The company looked at nine neighboring cities in the Cook County area and averaged spreads at the time, finding a 20% widening of spreads that followed the Moody's downgrade of Chicago to junk.

The spreads of both Chicago and neighboring communities tracked for the report remained volatile through September. Then investor sentiment reversed course, with volatility decreasing and spreads tightening across the board, Markit said.

The narrowing occurred after Chicago approved a record property tax increase last fall to tackle rising police and firefighter pension payments, a move seen as a display of Mayor Rahm Emanuel and the City Council's political willingness to use the city's tax base as part of fiscal fix for $20 billion of unfunded pension liabilities. The city also had mostly resolved a $2.2 billion liquidity crisis triggered by its credit deterioration.

By January of this year, the average spread for the Cook County cities had retracted all the spread underperformance after the Moody's downgrade, while Chicago's percentage change fell from the 40% highs seen in September last year to just 5%, Markit said.

The city reaped the benefit in a primary market sale earlier this year when it was able to trim yield penalties.

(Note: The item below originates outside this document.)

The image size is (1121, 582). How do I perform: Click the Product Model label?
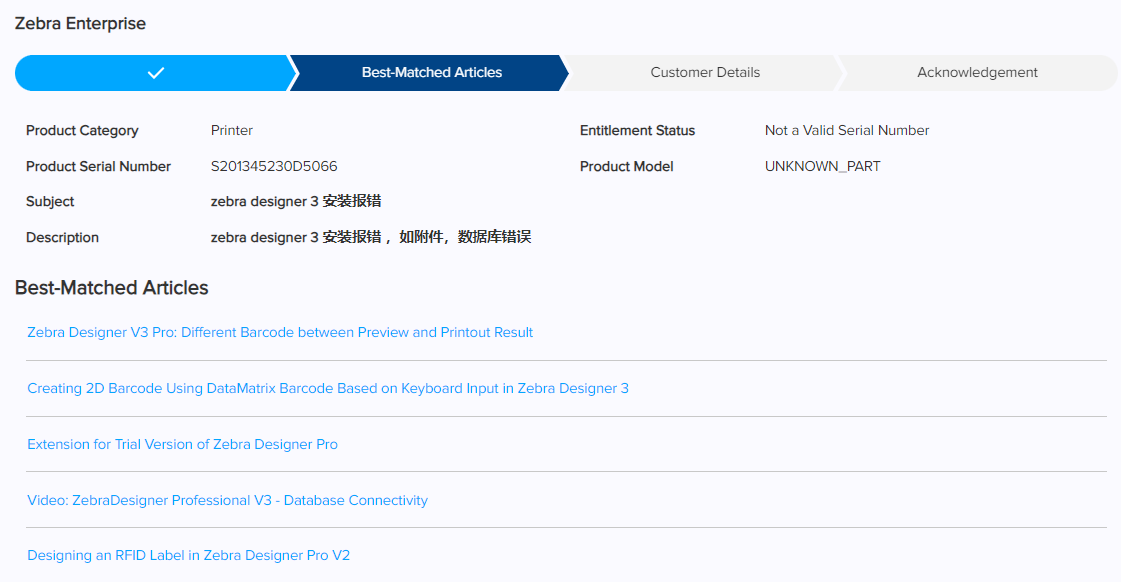(626, 167)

The spread on its 10-year maturity landed at a 253 basis point spread to MMD. The deal's overall spreads came in about 20 basis points under its summer sale and 40 basis points below a 2015 spring sale.

Markit said that while Chicago's municipal bond spreads are now back near levels seen after last year's Moody's downgrade, fellow Cook County municipal spreads have not been penalized with their spreads holding relatively steady.

The city is planning the sale of up to $1.25 billion of GOs this year, including $600 million of new money and $650 million of refunding and restructuring bonds that would push some principal payment offs in what the city said will mark its final use of scoop-and-toss refunding.

The city's ratings face further erosion.

"The outlook for the city's credit quality cannot be considered stable until such challenges are met in a sustainable fashion," Fitch said in its last report.

"In the near term, the city's credit quality could weaken unless it identifies a funding mechanism to address the unfunded liabilities in the municipal and laborers plans and prevent further destabilization of the city's budget," S&P said.